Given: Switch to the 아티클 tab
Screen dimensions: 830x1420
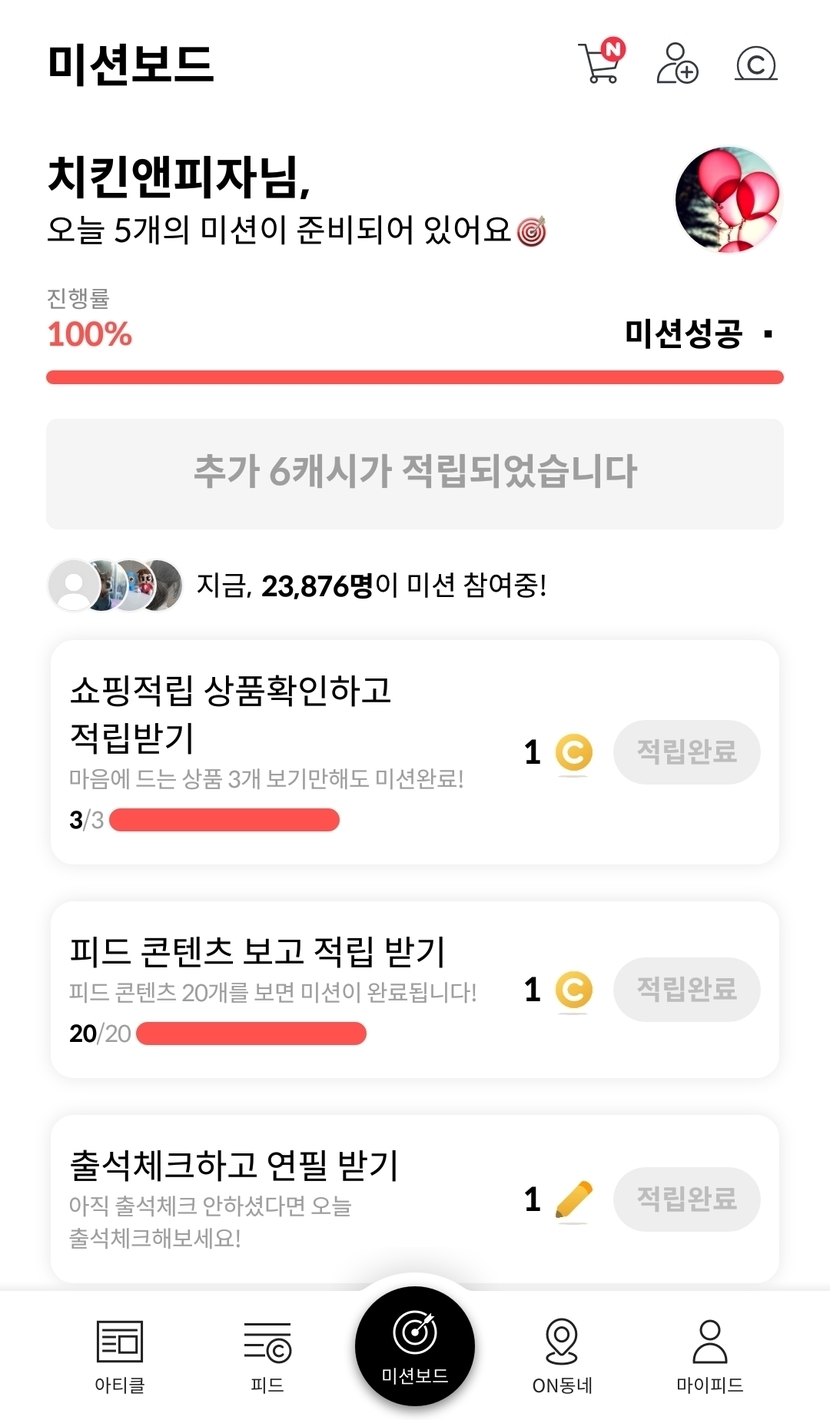Looking at the screenshot, I should click(119, 1355).
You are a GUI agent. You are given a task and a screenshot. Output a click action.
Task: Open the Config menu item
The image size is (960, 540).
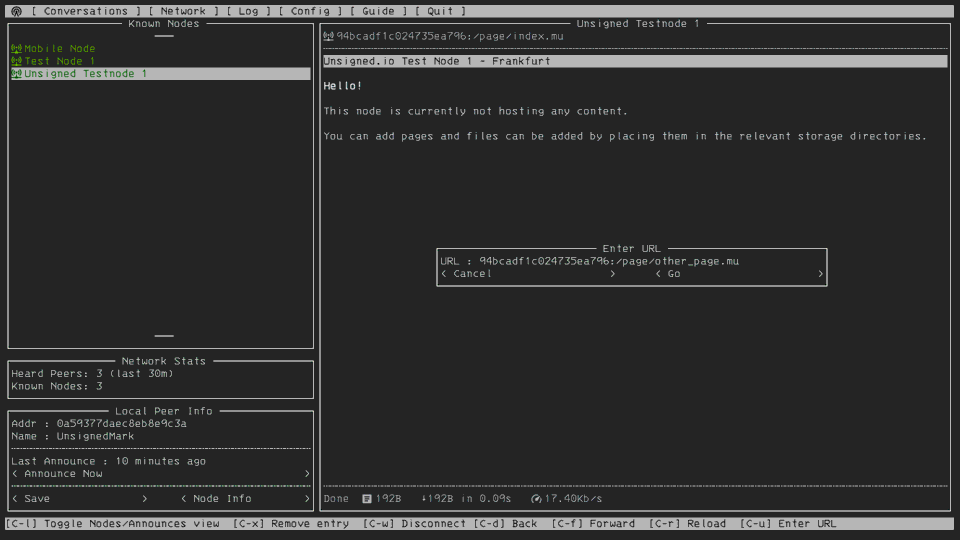tap(310, 11)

◆ ◆ ◆ ◆

Everything from the line with "Screen dimensions: 830x1420" through the end of the records is to be repeated exactly. The pictures are not.

# YOUR RESPONSE:
Screen dimensions: 830x1420
Looking at the screenshot, I should click(119, 1355).
You are a GUI agent. You are given a task and a screenshot. Output a click action.
Task: Open the Config menu item
The image size is (960, 540).
tap(310, 11)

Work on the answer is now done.